This repository contains code for a HashiCorp Vault Auth Plugin that authenticates with Ory Kratos and Ory Keto APIs.

The setup guide assumes some familiarity with Vault and Vault's plugin ecosystem. You must have a Vault server already running, unsealed, and authenticated.

1. Download and decompress the latest plugin binary from the Releases tab. Alternatively you can compile the plugin from source.

2. Move the compiled plugin into Vault's configured plugin_directory:

$ mv vault-auth-plugin-ory /etc/vault/plugins/vault-auth-plugin-ory

3. Calculate the SHA256 of the plugin and register it in Vault's plugin catalog. If you are downloading the pre-compiled binary, it is highly recommended that you use the published checksums to verify integrity.

$ export SHA256=$(shasum -a 256 "/etc/vault/plugins/vault-auth-plugin-ory" | cut -d' ' -f1)

$ vault plugin register \
    -sha256="${SHA256}" \
    -command="vault-auth-plugin-ory" \
    auth vault-plugin-auth-ory

4. Mount the auth method:

$ vault auth enable \
    -path="ory" \
    -plugin-name="vault-plugin-auth-ory" plugin

1. Build the plugin for your platform (os/arch) e.g.:

$ make darwin/arm64

or build for all platforms:

$ make build

2. Start a Vault server in dev mode pointing to the plugin directory:

$ make start

3. Login to Vault as root:

$ vault login root

4. Enable the plugin in Vault:

$ make enable

5. Write the configs:

$ make configs

6. Authenticate with the plugin:

$ vault write auth/ory/login \
namespace=files \
object=c5cc3e28-e3c3-45ca-be86-a0a55953bfca \
relation=editor \
kratos_session_cookie=ory_kratos_session=MTY2NzgyMjg2M3xBYVJxa2hmNFlOOFAyZnc3U3VidnZKd1A0VmdyWFgyU3ozbUNvRG4zeC1oNU1DS3Z6dkc1ODllTHdua0s5aFdpcW1ZZ0pveVNBVVM3ZXBIRWdQdlJGWXN0aS1iVU5tenVFbUw1WE1QNDRVcms5eWZZRk52R3dOdTJKLVcxYVlFWFU4ajNFUmc0bnc9PXyq29KzMQjNDdZLeJAuNLUBeU1g1-iD7l31nahltn4mZg==

7. Add a policy that matches the naming convention namespace_relation (e.g. files_editor) using the example policy found below, replacing the accessor string with the contents returned by:

$ make accessor

8. Login with the token provided after running the write command:

$ vault login [token]

9. Attempt to read secrets:

$ vault read secret/files/c5cc3e28-e3c3-45ca-be86-a0a55953bfca/some_secret

To authenticate, the user supplies a valid Ory Kratos session cookie, along with the namespace, object, and relation to check against Keto.

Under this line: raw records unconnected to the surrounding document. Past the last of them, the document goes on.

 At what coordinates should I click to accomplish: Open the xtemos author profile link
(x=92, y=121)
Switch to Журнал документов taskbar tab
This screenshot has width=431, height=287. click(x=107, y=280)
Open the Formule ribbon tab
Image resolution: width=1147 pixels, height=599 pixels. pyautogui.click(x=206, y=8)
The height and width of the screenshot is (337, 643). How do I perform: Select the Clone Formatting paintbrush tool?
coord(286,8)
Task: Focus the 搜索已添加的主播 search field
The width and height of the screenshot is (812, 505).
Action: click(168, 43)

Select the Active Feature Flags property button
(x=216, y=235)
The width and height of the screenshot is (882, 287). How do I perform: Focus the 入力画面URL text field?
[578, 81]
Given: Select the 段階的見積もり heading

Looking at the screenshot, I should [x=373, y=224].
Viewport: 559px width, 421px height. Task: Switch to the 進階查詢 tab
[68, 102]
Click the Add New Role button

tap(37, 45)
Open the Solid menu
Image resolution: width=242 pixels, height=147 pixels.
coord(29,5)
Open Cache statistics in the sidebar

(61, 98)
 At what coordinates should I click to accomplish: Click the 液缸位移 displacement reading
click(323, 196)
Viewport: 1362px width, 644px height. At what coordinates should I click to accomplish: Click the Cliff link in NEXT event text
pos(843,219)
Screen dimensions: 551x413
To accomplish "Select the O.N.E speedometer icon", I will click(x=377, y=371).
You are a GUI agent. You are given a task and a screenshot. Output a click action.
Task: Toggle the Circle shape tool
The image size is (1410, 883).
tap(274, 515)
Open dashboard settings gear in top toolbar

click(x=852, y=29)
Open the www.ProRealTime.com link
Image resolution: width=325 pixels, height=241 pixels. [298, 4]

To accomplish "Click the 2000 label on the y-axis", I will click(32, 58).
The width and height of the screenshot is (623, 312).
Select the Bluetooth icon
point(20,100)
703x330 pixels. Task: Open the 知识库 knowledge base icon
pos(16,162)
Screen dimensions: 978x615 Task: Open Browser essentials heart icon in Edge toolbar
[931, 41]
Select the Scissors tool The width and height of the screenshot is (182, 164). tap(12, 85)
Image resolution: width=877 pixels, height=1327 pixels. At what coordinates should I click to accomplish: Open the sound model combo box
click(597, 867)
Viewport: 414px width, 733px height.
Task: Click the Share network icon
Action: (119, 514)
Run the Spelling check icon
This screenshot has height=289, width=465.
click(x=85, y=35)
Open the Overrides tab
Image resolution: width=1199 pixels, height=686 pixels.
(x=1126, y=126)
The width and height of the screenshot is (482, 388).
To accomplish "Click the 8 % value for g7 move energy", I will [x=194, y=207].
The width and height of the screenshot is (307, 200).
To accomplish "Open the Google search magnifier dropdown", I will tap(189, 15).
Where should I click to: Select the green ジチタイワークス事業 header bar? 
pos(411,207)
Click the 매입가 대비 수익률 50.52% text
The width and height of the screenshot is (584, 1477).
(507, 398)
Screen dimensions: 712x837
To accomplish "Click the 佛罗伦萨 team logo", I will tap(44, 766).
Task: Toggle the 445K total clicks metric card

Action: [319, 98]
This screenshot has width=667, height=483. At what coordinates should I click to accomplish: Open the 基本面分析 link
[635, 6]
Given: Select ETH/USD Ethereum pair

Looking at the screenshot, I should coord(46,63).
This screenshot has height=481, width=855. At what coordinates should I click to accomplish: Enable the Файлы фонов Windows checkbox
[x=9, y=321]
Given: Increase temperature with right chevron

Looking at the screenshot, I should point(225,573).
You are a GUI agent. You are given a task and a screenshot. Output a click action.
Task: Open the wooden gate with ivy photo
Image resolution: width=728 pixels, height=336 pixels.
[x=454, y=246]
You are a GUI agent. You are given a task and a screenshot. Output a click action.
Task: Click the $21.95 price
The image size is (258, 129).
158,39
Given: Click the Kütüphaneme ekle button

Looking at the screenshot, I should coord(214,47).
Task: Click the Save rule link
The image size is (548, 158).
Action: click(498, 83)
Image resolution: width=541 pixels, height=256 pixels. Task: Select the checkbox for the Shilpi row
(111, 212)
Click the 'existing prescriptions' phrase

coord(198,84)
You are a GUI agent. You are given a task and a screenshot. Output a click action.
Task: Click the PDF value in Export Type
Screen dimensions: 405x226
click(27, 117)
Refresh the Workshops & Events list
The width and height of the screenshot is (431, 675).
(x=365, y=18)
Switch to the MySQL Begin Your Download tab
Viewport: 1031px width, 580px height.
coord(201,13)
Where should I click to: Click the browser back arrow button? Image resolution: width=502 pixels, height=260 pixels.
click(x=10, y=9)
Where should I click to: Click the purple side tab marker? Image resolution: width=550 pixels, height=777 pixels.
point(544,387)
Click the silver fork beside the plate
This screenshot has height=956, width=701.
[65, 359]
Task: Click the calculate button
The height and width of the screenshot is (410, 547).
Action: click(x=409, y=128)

$ vault write auth/ory/login namespace=[namespace] object=[object] relation=[relation] kratos_session_cookie=[full kratos_session_cookie=[...] string]

The response will be a standard auth response with some token metadata:

Key                     Value
--------------------------------
token                   [token]
token_accessor          [accessor]
token_duration          [TTL]
token_renewable         false
token_policies          ["default" "[namespace]_[relation]"]
identity_policies       []
policies                ["default" "[namespace]_[relation]"]

When a token is successfully created, the plugin attach a policy that follows the naming schema of [namespace]_[relation].

You must then create a policy with that name in Vault that utilises the metadata stored in the alias. The following policy template will allow access to a KV secret at the path secret/data/[namespace]/[object]*:

path "secret/data/{{identity.entity.aliases.auth_vault-plugin-auth-ory_e40b77a0.metadata.object}}*" {
  capabilities = ["create", "read", "update", "delete", "list"]
}

path "secret/metadata/{{identity.entity.aliases.auth_vault-plugin-auth-ory_e40b77a0.metadata.object}}/*" {
  capabilities = ["delete", "list"]
}

Being sure to replace auth_vault-plugin-auth-ory_e40b77a0 with the accessor of the auth plugin found by running vault auth list.

Alternatively, you can find the accessor by running the following command:

$ export MOUNT_ACCESSOR=$(vault auth list -format=json | jq -r '."ory/".accessor')

As we already know the namespace at this point, you can also simply use the path:

secret/data/[known namespace]/{{identity.entity.metadata.object}}*

This code is licensed under the MPLv2 license.